==== Task data ====

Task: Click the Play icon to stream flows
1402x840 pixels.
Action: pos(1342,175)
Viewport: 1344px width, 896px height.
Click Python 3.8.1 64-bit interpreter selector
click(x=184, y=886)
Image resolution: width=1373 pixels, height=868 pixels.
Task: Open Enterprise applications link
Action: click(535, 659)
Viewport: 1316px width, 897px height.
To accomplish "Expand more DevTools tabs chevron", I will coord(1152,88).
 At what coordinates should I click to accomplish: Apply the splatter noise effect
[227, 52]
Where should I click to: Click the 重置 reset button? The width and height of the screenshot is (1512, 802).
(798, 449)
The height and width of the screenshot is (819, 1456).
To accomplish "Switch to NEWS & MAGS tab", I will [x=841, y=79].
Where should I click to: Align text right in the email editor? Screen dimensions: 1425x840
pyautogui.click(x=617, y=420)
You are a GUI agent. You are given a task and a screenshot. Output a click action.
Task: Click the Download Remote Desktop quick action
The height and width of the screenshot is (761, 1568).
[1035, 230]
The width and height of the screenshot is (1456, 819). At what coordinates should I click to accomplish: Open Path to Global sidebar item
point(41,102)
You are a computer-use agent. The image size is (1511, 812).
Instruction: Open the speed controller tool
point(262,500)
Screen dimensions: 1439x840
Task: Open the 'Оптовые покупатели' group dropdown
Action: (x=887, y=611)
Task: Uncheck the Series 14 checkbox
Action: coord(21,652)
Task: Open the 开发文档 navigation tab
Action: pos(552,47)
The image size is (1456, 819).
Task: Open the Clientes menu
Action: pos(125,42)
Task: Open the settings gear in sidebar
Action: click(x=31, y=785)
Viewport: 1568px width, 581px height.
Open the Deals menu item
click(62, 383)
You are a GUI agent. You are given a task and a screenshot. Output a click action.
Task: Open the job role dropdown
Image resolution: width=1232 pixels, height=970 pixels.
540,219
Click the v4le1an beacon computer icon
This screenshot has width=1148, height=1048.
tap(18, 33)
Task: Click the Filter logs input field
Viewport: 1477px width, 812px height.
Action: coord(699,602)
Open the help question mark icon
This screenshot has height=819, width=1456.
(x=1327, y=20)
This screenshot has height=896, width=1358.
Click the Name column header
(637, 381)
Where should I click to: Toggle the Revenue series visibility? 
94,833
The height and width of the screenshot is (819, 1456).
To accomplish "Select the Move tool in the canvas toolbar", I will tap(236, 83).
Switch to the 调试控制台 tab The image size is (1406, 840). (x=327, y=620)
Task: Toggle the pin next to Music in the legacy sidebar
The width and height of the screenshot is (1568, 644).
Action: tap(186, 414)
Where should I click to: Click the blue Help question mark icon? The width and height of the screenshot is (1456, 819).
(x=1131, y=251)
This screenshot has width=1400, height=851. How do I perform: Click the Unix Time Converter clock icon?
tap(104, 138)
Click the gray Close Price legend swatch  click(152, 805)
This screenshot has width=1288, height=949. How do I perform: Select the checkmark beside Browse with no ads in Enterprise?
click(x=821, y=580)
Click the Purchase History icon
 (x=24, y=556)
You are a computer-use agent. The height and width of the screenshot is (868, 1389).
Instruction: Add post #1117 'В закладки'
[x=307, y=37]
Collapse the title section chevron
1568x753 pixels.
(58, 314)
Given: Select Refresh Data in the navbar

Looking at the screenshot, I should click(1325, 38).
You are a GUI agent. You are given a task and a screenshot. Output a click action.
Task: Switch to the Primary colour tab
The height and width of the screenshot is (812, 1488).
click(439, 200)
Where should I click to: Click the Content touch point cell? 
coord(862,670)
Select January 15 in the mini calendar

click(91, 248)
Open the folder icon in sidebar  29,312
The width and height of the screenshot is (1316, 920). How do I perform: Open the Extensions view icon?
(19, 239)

====

Required work:
Only the lines from the one that contains "The height and width of the screenshot is (812, 1488)." to the end of the entries above should be given again, exactly and in full.

Exercise response:
The height and width of the screenshot is (812, 1488).
click(439, 200)
Where should I click to: Click the Content touch point cell? 
coord(862,670)
Select January 15 in the mini calendar

click(91, 248)
Open the folder icon in sidebar  29,312
The width and height of the screenshot is (1316, 920). How do I perform: Open the Extensions view icon?
(19, 239)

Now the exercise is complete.